3. A Suspected Wizard’s Final Words
When we do consider the potentially lethal power of words, we're usually thinking, like, curses or spells, things mostly relegated to folklore, fantasy, and role-playing games (I'm currently in an RPG playing a bard who can injure enemies by punning).
The “witch trials” of the old world have a pretty generous name, considering that they relied less on the rule of law and more on people’s flotation and fire resistance.
"Trial" had a somewhat different connotation then, closer to what we mean by "trial by fire." But of course, reading the sentence I just quoted, I instantly flashed back to Holy Grail: "And what do we burn, apart from witches?" "So, if she weighs the same as a duck..."
Corey, knowing he was fucked either way, but wanting his children to keep their inheritance, stayed quiet until the end, except for his extremely hardcore final words: “More weight.”
This doesn't quite fit the theme of the article, but it's still a badass story, true or not.
2. The Word That Launched Two Nukes
Technically, anytime someone on a battlefield shouts "Fire!" (and there are no flames in evidence), it generally results in death. But again, it's not the word that kills, but the bullets.
Japanese is an incredibly complicated language, with many words having highly nuanced or multiple meanings.
Which makes it even more suited to puns than English, from what little I understand of it. I really should learn more Japanese than "hentai" and "sushi."
If you were, for example, trying to negotiate a surrender during World War II, you’d think they’d want to make sure all the kanji was correctly crossed and dotted.

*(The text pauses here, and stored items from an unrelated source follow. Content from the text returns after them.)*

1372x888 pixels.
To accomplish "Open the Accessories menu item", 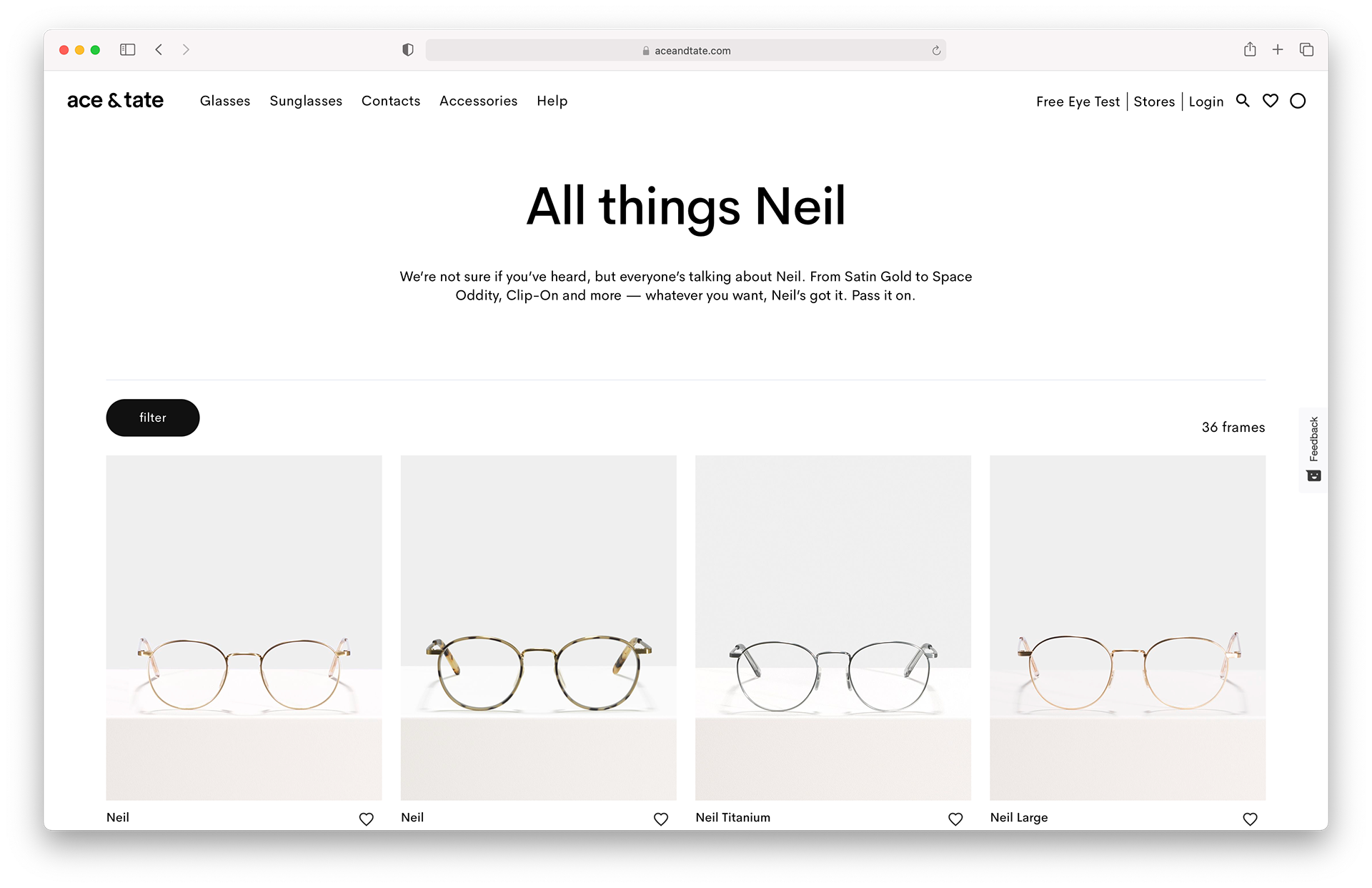I will [x=478, y=101].
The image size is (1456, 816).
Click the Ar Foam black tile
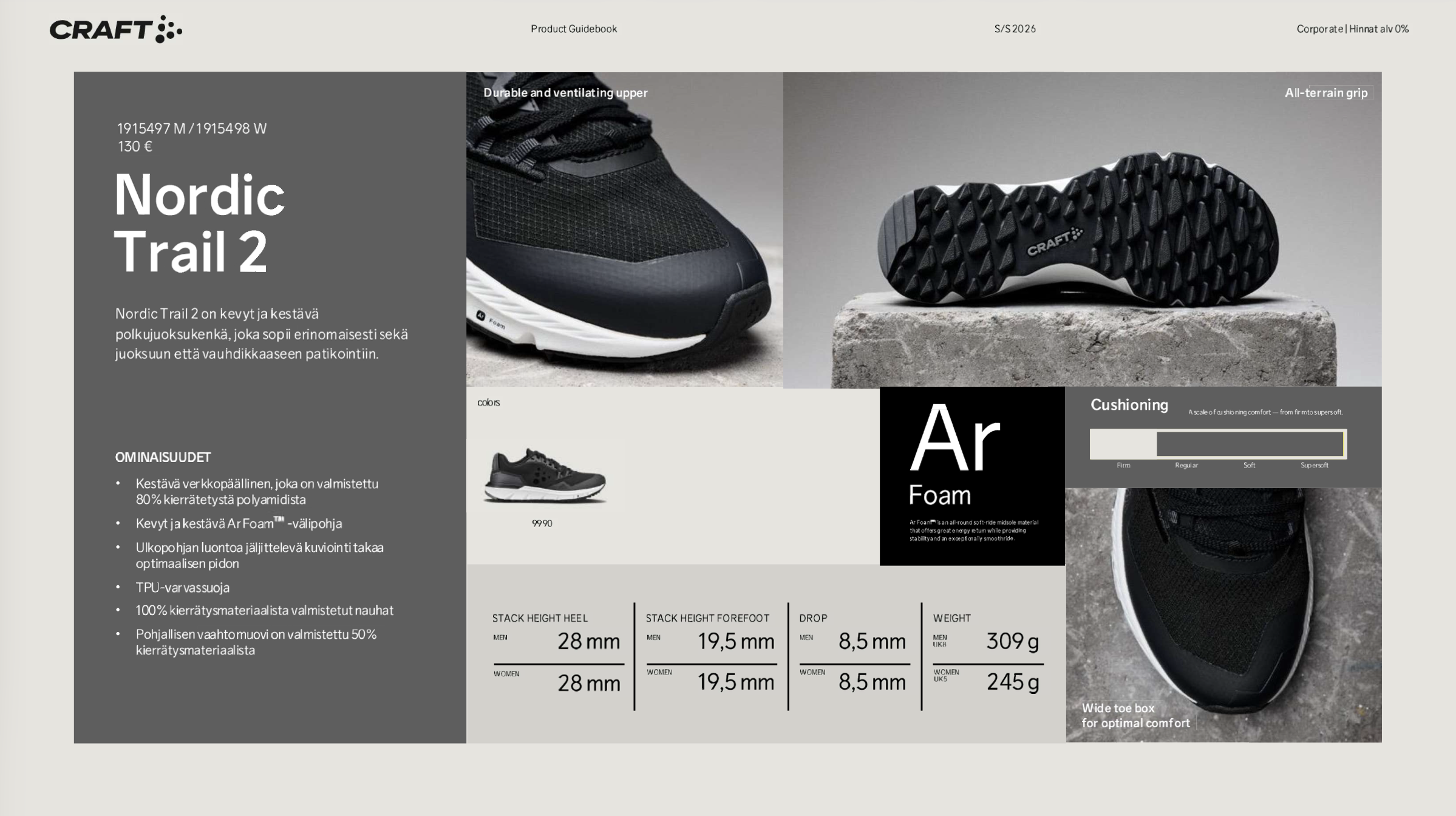click(x=971, y=476)
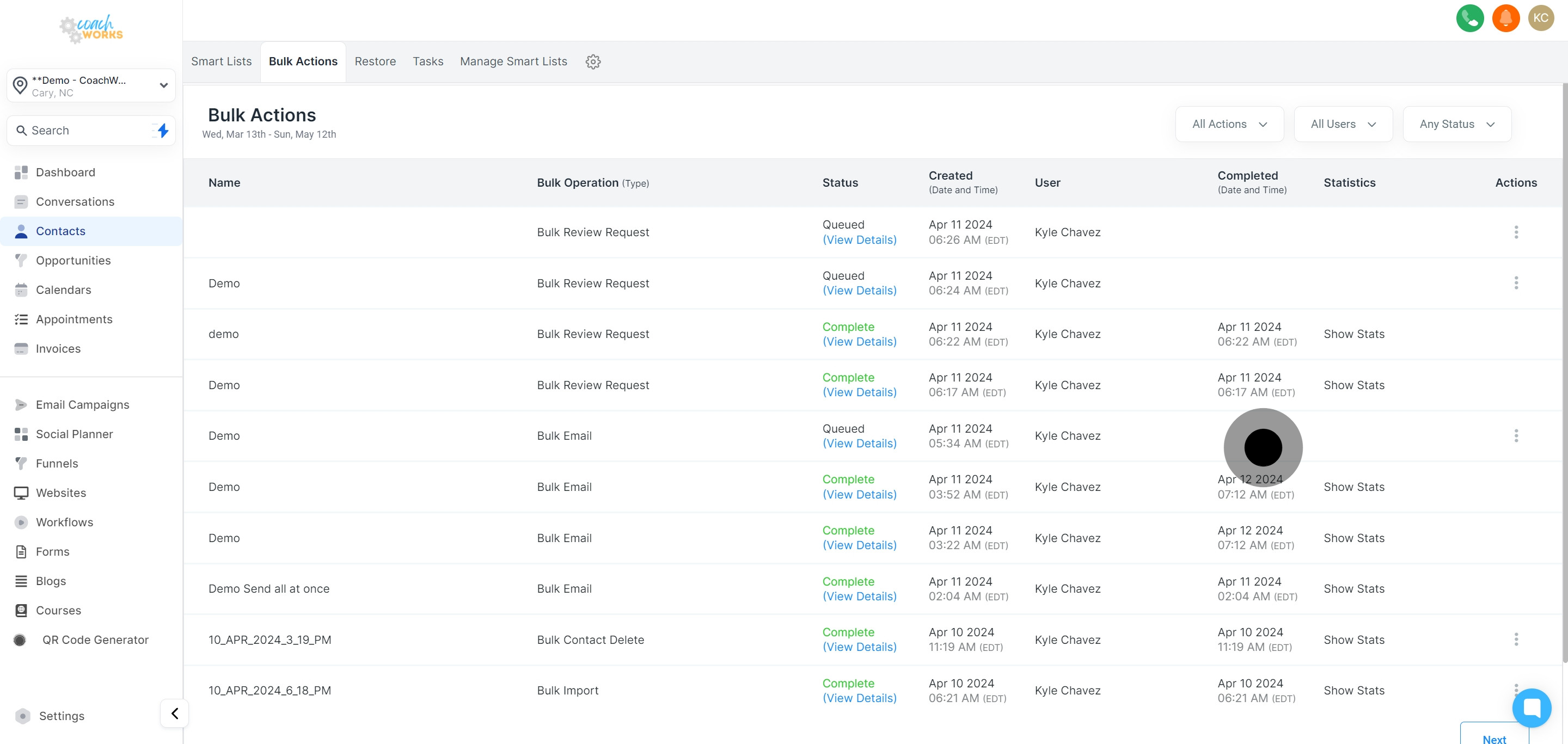Viewport: 1568px width, 744px height.
Task: Click Show Stats for the Bulk Import row
Action: click(1353, 691)
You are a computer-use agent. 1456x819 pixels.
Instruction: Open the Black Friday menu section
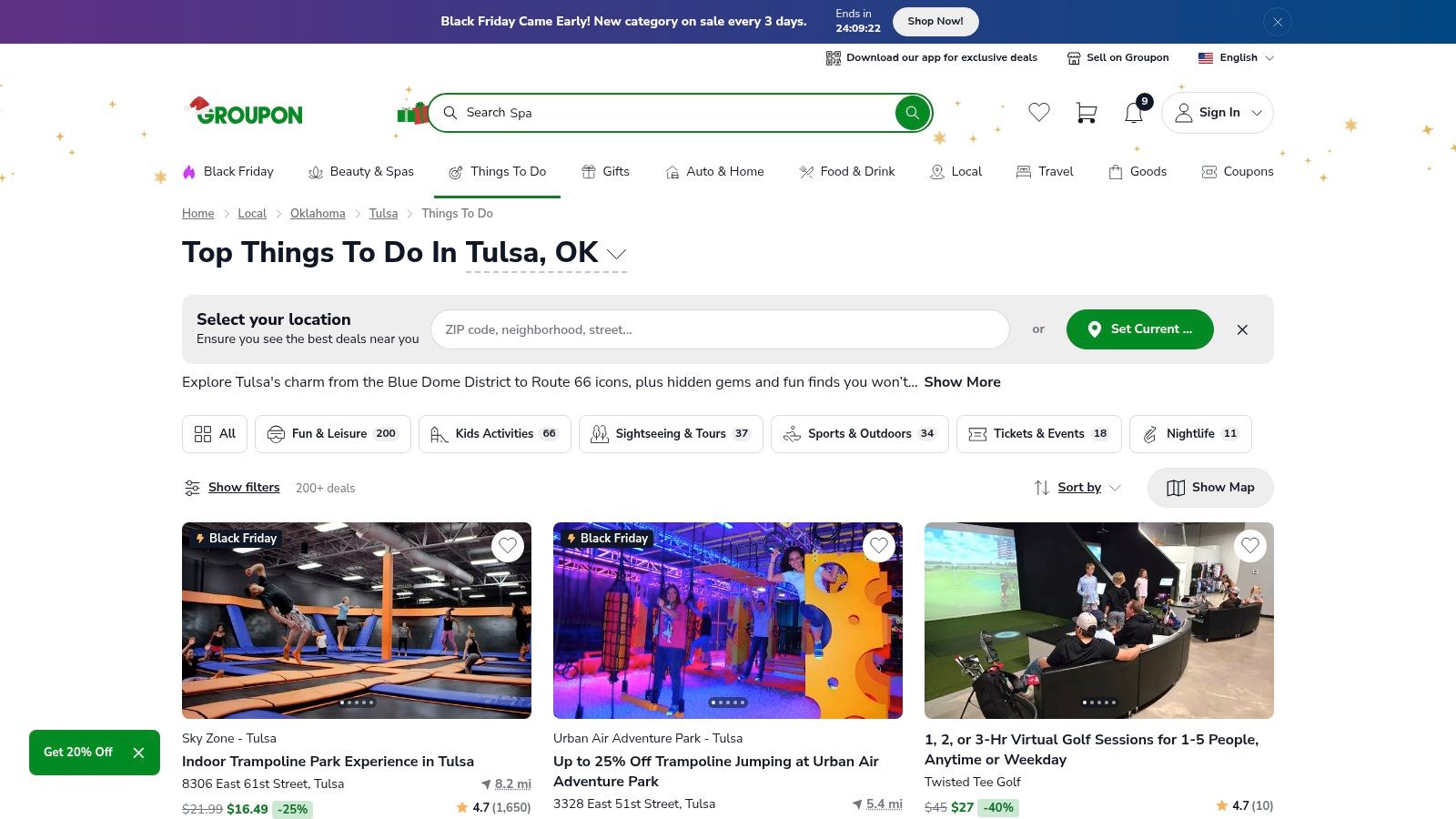[228, 171]
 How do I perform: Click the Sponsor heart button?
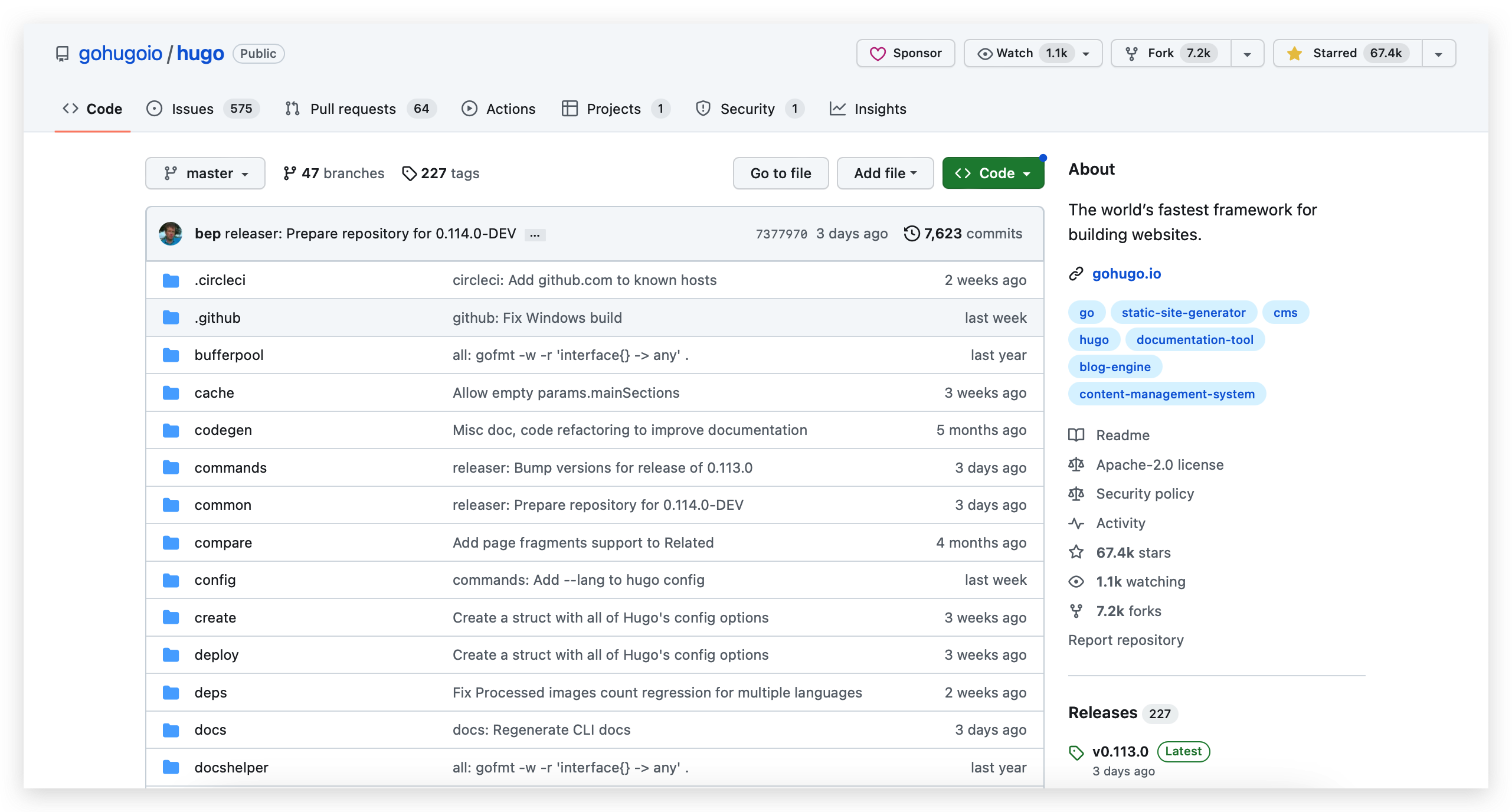[905, 54]
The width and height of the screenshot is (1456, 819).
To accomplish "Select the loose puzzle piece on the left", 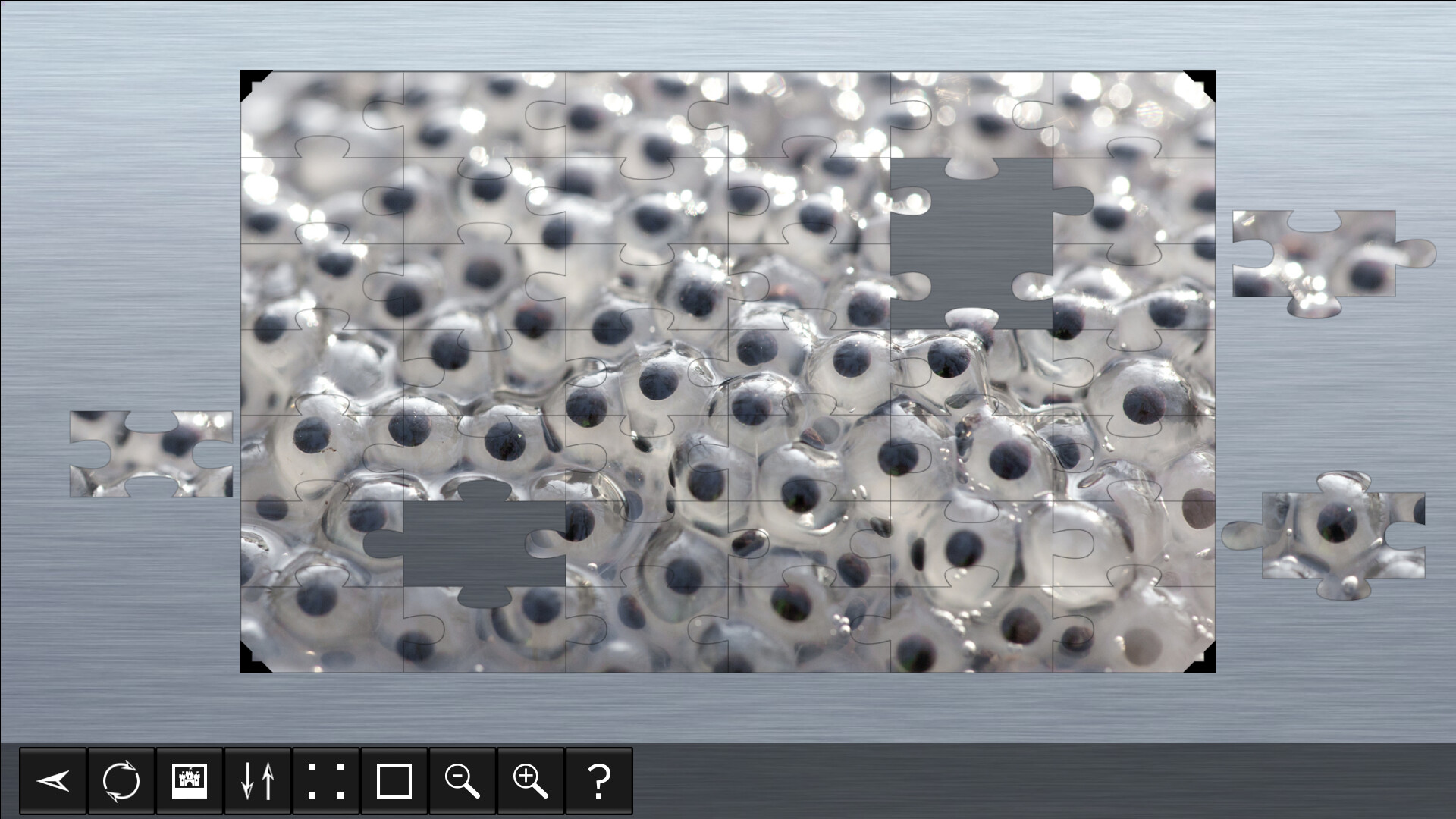I will 152,455.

Or at least do your own English translation? The language wasn't exactly unknown in Japan.
The ultimatum demanded an immediate surrender or threatened “prompt and utter destruction.” Suzuki responded with the word mokusatsu. Correctly translated given the situation, he was basically using the old political chestnut of “no comment.” Instead, his response was translated as “silent contempt” or “not worthy of response.”
Again, though, it wasn't the word that killed a bunch of people. It was fission. And I can't imagine "no comment" would have been received with any greater diplomacy.
1. The Word That Almost Launched Even More Nuclear Weapons
Hey, now, I've been assured that "almost" only counts in horseshoes, hand grenades, and atomic b- oh.
The butchered blurb came from Nikita Khrushchev in 1956, from the end of a speech, which was translated as “we will bury you.”
Now forever immortalized in Sting lyrics.
In reality, though, he’d been saying something a little less directly murderous, and that was a more common Russian saying: Something effectively translated as “we will be there when you are buried,” or to translate into American euphemisms — “You’re digging your own grave.” Or: “It’s your funeral.”
I'm pretty sure that if you dig around (I can't be arsed), you can find many other examples of poor translations, especially of idiomatic language, that started or exacerbated wars. Just as many jokes get lost in translation, and most puns are utterly useless in other languages, threats, too, can be misinterpreted.
Or, you know, you can call yourself a jelly doughnut and have the entire world laugh at you. Unless, of course, "Ich bin ein Berliner" led directly to JFK's assassination.